§ **RECORDS PROVIDED**
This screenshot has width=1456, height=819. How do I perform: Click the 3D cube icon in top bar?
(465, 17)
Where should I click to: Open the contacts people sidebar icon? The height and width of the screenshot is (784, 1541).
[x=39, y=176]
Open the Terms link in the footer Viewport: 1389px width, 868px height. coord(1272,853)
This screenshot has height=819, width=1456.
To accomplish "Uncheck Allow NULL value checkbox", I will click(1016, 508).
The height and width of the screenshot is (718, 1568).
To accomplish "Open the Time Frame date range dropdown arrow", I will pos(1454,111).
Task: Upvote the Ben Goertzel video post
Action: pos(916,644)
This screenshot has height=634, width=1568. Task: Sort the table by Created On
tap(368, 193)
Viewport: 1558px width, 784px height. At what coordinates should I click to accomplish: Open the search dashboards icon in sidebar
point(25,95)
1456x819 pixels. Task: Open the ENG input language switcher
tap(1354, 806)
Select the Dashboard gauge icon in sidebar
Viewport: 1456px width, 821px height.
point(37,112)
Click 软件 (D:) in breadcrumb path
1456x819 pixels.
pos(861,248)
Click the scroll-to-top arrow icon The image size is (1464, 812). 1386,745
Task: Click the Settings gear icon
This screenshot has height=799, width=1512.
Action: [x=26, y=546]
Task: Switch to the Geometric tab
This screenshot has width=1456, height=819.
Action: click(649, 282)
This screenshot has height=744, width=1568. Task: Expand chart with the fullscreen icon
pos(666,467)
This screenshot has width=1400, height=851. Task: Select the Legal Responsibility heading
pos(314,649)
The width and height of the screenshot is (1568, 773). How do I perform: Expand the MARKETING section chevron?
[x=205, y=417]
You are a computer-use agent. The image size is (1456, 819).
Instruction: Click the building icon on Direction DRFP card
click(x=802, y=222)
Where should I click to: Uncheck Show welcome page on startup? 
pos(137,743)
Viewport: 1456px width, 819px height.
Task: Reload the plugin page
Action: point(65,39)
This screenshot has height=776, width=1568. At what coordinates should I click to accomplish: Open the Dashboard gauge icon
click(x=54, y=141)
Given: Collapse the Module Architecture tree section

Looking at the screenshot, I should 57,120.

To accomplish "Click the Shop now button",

§ **DIRECTIONS FOR THIS TASK**
Repeat the data. Every word must match.

§ **ANSWER SECTION**
This screenshot has width=1456, height=819. How do I perform: Click the 3D cube icon in top bar?
(465, 17)
Where should I click to: Open the contacts people sidebar icon? The height and width of the screenshot is (784, 1541).
[x=39, y=176]
Open the Terms link in the footer Viewport: 1389px width, 868px height. coord(1272,853)
This screenshot has height=819, width=1456.
To accomplish "Uncheck Allow NULL value checkbox", I will click(1016, 508).
The height and width of the screenshot is (718, 1568).
To accomplish "Open the Time Frame date range dropdown arrow", I will pos(1454,111).
Task: Upvote the Ben Goertzel video post
Action: pos(916,644)
This screenshot has height=634, width=1568. Task: Sort the table by Created On
tap(368, 193)
Viewport: 1558px width, 784px height. At what coordinates should I click to accomplish: Open the search dashboards icon in sidebar
point(25,95)
1456x819 pixels. Task: Open the ENG input language switcher
tap(1354, 806)
Select the Dashboard gauge icon in sidebar
Viewport: 1456px width, 821px height.
point(37,112)
Click 软件 (D:) in breadcrumb path
1456x819 pixels.
pos(861,248)
Click the scroll-to-top arrow icon The image size is (1464, 812). 1386,745
Task: Click the Settings gear icon
This screenshot has height=799, width=1512.
Action: [x=26, y=546]
Task: Switch to the Geometric tab
This screenshot has width=1456, height=819.
Action: click(649, 282)
This screenshot has height=744, width=1568. Task: Expand chart with the fullscreen icon
pos(666,467)
This screenshot has width=1400, height=851. Task: Select the Legal Responsibility heading
pos(314,649)
The width and height of the screenshot is (1568, 773). How do I perform: Expand the MARKETING section chevron?
[x=205, y=417]
You are a computer-use agent. The image size is (1456, 819).
Instruction: Click the building icon on Direction DRFP card
click(x=802, y=222)
Where should I click to: Uncheck Show welcome page on startup? 
pos(137,743)
Viewport: 1456px width, 819px height.
Task: Reload the plugin page
Action: point(65,39)
This screenshot has height=776, width=1568. At what coordinates should I click to accomplish: Open the Dashboard gauge icon
click(x=54, y=141)
Given: Collapse the Module Architecture tree section

Looking at the screenshot, I should 57,120.

To accomplish "Click the Shop now button",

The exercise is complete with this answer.